Provided data:
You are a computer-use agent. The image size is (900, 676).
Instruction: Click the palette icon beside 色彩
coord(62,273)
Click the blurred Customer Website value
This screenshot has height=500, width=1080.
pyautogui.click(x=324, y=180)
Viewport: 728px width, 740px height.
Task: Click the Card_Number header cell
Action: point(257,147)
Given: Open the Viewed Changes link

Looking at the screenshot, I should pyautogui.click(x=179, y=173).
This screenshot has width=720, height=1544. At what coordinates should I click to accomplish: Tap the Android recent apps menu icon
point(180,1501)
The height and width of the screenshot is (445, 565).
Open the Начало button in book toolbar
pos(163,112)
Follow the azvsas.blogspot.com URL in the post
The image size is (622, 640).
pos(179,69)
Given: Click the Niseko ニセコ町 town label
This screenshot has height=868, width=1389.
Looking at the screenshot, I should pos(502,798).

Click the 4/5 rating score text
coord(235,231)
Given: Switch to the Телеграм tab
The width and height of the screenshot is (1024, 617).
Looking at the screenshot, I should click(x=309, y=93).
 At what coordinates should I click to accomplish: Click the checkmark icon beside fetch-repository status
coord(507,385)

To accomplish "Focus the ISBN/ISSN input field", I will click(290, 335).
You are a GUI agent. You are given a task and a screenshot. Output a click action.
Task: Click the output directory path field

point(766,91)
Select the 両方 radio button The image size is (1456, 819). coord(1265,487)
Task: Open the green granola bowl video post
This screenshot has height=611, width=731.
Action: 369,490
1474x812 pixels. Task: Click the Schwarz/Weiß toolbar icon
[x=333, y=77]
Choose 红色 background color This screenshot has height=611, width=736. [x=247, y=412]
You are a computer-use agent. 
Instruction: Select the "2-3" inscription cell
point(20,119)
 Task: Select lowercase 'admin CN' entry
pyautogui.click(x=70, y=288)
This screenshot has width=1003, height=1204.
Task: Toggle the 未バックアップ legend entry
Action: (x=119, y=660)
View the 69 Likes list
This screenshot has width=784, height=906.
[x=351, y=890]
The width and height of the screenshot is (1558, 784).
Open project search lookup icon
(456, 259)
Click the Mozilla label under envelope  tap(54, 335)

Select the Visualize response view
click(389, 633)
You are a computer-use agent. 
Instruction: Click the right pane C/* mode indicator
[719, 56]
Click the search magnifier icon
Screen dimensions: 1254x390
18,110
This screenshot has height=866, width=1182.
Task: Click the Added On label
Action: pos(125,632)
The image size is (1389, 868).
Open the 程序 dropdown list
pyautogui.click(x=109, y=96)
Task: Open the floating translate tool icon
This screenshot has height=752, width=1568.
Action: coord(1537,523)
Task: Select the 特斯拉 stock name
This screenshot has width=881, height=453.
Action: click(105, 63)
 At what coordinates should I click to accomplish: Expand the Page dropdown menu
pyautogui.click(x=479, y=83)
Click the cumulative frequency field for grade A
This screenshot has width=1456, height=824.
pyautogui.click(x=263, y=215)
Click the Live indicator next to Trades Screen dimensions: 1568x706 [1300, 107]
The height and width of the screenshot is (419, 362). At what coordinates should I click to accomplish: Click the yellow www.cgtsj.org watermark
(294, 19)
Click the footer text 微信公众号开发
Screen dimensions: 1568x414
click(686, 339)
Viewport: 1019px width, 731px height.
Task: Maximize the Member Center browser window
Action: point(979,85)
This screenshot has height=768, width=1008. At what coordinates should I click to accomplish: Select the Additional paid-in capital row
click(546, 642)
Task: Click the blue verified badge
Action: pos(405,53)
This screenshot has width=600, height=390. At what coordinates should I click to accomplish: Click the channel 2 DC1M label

Task objective:
Please repeat the rows from the line with "This screenshot has width=720, height=1544." to the line with "pos(163,112)", swapping "screenshot" for "screen capture" and leaving everything else unchanged.

Response for this exercise:
This screen capture has width=720, height=1544. At what coordinates should I click to accomplish: Tap the Android recent apps menu icon
point(180,1501)
The height and width of the screen capture is (445, 565).
Open the Начало button in book toolbar
pos(163,112)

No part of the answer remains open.